# [DOCUMENT TEXT]
------------------------------------------------
During the surgical procedures, gingival tissue sample were collected from 20 individuals with clinically healthy gingiva and 25 patients with moderate to severe chronic periodontitis. Gingival biopsy (containing epithelium and connective tissue) were immediately immersed into cryotubes containing RNA Later solution and stored at -20ºC until extraction of total RNA.
After homogenizing the gingival tissue, RNA was extracted by RNA isolation kit (in the presence of Lysis/Binding buffer, DNase, washing buffer I, II, and Ellution buffer) according to the manufacturer’s protocol (High pure RNA Isolation kit, LOT:12033674001, ROCHE, Germany). The quality of the total RNA was confirmed by the ℅2 agarose gel electrophoresis, followed by visualization of the bands using UV Trans illuminator and Gel Doc and observation 3 bands, 5S, 18S, and 28 SrRNA. Its concentration and purity were evaluated by measuring the absorbance at 260 nm and the 260/280 nm ratio, respectively, using spectrophotometer, and the OD ratio was >1.8.
------------------------------------------------
# [PROVIDED DATA]

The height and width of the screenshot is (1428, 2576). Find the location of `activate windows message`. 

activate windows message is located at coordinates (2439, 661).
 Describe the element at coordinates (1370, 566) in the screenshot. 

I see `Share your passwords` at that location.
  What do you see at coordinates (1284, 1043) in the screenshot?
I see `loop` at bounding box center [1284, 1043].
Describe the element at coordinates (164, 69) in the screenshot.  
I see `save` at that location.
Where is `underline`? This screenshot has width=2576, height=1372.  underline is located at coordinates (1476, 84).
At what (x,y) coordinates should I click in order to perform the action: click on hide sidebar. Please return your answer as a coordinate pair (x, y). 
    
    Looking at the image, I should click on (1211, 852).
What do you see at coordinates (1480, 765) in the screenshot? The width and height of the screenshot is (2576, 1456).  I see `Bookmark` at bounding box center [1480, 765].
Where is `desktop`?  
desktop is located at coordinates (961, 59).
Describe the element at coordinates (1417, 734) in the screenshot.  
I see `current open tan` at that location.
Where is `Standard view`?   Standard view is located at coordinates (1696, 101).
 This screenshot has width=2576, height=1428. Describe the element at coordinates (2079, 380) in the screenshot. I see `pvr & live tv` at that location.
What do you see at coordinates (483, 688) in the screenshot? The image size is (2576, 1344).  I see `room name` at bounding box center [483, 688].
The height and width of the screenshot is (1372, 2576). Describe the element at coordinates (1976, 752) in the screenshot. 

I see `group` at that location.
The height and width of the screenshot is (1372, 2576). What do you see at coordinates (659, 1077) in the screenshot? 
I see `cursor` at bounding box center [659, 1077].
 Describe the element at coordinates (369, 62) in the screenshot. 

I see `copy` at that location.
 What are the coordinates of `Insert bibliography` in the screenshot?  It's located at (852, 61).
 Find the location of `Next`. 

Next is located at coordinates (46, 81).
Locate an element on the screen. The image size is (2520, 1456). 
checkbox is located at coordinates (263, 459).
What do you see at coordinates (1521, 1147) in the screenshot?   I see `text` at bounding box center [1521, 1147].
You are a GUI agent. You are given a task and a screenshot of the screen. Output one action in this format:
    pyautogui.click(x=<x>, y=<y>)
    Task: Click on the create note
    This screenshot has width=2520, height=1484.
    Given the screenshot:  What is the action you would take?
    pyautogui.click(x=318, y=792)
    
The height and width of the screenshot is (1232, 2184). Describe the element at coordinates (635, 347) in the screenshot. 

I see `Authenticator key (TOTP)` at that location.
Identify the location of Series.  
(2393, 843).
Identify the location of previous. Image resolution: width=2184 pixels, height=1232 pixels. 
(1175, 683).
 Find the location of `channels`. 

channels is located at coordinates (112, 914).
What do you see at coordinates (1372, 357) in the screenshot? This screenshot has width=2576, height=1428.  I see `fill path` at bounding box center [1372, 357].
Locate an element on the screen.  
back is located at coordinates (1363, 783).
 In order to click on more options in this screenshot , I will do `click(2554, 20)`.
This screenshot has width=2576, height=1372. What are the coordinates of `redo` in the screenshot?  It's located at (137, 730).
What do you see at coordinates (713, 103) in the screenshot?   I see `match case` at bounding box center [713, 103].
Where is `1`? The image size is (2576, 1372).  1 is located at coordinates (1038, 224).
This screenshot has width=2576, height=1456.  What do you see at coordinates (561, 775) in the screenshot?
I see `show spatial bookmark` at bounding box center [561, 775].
------------------------------------------------
# [ABOUT THIS EXERCISE]
List every instrument that the RNA extraction passage above names for checking the quality, concentration, or purity of the total RNA.

# [EXERCISE ANSWER]
UV Trans illuminator
Gel Doc
spectrophotometer